Image by Spring Dew via FlickrUnlike government entities, private businesses have the right to promote religion as they see fit. Short of discriminatory practices (e.g., erecting "Christians only" signs), businesses do not need to worry about church-state violations. If a company such as Wal-Mart wants to give money to local churches or even to Republican theocrats, they may do so. Of course, that is not to say that we consumers are powerless to do anything about it.
As private citizens, we may express our dissatisfaction with such practices, organize protests, and even picket. Another potent tool consumers have at their disposal is simply shopping elsewhere.
After driving past a large furniture store with which I previously had a positive association and observing quotes from the Christian bible on their massive reader board, I decided to go elsewhere. Such is my right as a consumer. If I want to, I can follow up with a letter to inform the store that they lost my business and why. Should I feel strongly enough, I could inform others and even promote a boycott. Although I have no plans to do so, it is nice to know that I could. In this case, I am satisfied with shopping elsewhere.

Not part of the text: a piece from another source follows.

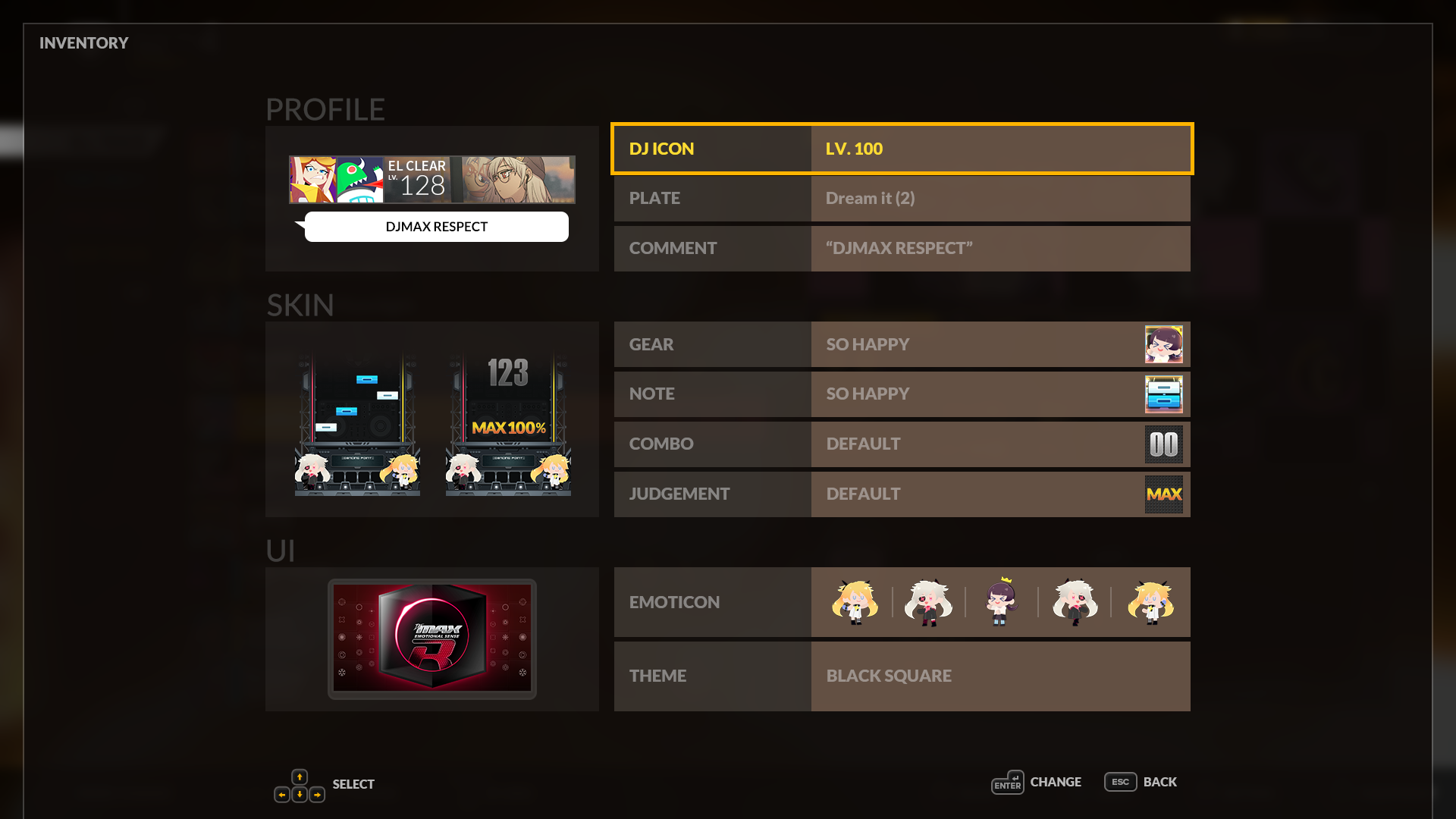Open the COMMENT setting "DJMAX RESPECT"

[902, 249]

As atheists, I'm not sure we do this enough. Christmas music at the grocery store annoy you? Find another store and let the manager of the previous store know why you won't be coming back. Find out that a company you like regularly contributes large sums to a political cause you oppose? Take your money elsewhere, and tell others about the donations you've uncovered. I'm not saying this will lead to massive changes over night, but at least we won't be contributing to the problem.